You seem to find safety and security in numbers. Linux is indeed for most of you; most of the 90% don't know it exists. In Australia, ZDNet sent people around in 2009 with a laptop with Linux and KDE on it and told people it was a beta of Windows 7. Not only did users believe it and have no problem using it, but many praised how much better it was than the Vista they were currently using. :-) In Italy a few months ago the same thing was done, this time telling people it was Windows 8, with similar positive reactions. TechRadar also ran an article in which they gathered Windows and Mac users along with Linux ones and had them try out the various Linux desktops. The article mentions that
The overall response from our testers was that KDE felt familiar. Whether it was the layout of the desktop or the Kickoff app launcher, users of other desktop environments as well as other OSes all felt at home with it. No one batted an eyelid at the desktop and almost instinctively headed to Kickoff.
We were amazed by the level of comfort the users experienced with KDE. Even new users were navigating the desktop as though they'd been using it for years.

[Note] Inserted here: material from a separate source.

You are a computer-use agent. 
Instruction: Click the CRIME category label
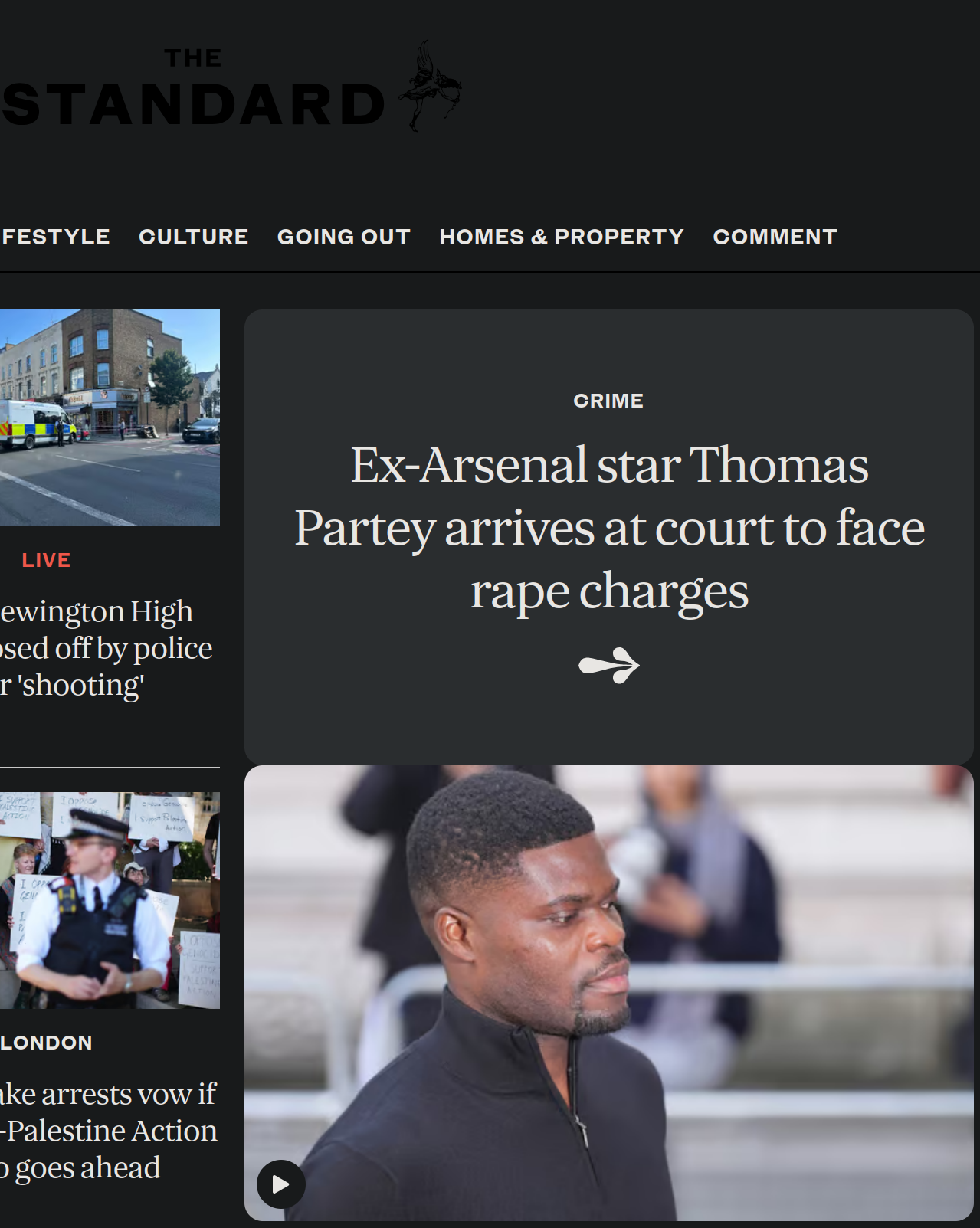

Guarino has had a similar experience: "For me and for my customers, KDE 4 is currently first choice. Its well thought-out interfaces allow a user to feel at home with little effort. Users of Windows and OS X have also commented on its polish and ease of use. Business users feel at home in the common desktop metaphor that KDE so beautifully creates. This, coupled with its well-integrated applications, means KDE wows almost every business user I present it to."
When all's said and done, though, every one of our testers was floored by KDE 4.7 across all devices. Only the most basic users noticed that instant messaging and other online services weren't integrated. There was a lot of praise for Activities, which was described as the natural extension to virtual workspaces on the Linux desktop.
So, contrary to your unsupported claims, when put to a real test with real people really using it, KDE impressed just as it impressed Windows users in Australia and Italy. You can't treat the Linux desktop of today like it was 1999 anymore than a critique of Windows should address the flaws of Windows 98. My transition was so smooth that I started testing OpenSUSE 11.4 and was still "testing" it one year later (not having booted back into Windows in the meantime) before I decided to make it official. :-) I can boot in record time into my nicely-configured desktop, read my e-mail, surf the web, connect to a samba Windows network and also use SSH to sync files with my laptop, connect my MTP-based mp3 player and effortlessly upload my latest podcasts to it, do data analysis work with powerful tools like python, R, RapidMiner and LibreOffice and use Firebird SQL and sqlite for managing my data, use VirtualBox for testing of software, manage my e-books and reference papers with tools like calibre, have full disk indexing/search capabilities (down to a .doc file in a zip file in an e-mail attachment) as well as full-disk encryption for security, sync with my camera to download, catalog, tag, geolocate and edit my photos, use GnuCash to manage both personal and business accounts, use XBMC to watch tv shows and movies at night and play games (including several too old to run right on real Windows anymore thanks to the WINE Windows compatibility libraries), all with no "futzing", editing config files, or any of the other things people who haven't tried a modern desktop-oriented linux distro have claimed (and I might have agreed with even a few years ago). That all of this didn't cost me a penny is just icing on the cake.
There's no walled garden here; this garden has an unlocked gate, and somehow the more people who enter the garden, the better it gets via the magic of open source. No one's forced to enter and anyone can leave at any time. You're welcome to stay outside or in a walled garden of your own, but please stop making up stories about how awful it is over the wall. Don't turn your wall into a prison for others.